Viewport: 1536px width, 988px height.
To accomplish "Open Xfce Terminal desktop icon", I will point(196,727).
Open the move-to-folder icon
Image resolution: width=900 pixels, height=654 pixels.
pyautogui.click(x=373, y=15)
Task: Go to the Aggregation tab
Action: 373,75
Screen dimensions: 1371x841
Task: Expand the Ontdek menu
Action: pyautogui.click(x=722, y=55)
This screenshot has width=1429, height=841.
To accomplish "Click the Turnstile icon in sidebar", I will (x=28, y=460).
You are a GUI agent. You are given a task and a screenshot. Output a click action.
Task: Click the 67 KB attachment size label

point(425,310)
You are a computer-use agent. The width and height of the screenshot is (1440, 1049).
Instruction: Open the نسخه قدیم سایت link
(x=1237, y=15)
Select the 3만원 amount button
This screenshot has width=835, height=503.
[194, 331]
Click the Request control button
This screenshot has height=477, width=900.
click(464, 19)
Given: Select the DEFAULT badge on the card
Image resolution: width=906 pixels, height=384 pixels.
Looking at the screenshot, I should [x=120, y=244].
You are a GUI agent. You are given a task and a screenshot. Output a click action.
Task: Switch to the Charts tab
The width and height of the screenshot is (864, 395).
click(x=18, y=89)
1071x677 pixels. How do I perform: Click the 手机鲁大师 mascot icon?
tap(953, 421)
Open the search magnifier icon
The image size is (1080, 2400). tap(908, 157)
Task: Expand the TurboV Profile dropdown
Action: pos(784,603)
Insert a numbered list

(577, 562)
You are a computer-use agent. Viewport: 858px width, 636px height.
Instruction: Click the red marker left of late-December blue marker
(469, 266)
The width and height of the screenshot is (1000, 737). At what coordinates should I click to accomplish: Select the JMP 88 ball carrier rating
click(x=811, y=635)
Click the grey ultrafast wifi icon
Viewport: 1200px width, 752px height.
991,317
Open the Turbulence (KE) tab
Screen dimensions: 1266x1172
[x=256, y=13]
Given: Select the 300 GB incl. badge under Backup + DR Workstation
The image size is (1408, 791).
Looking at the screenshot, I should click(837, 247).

## [WHAT NEEDS TO BE DONE]
Please give the number of lines in the data above that include the string "badge", and nothing else.

## [FINAL ANSWER]
2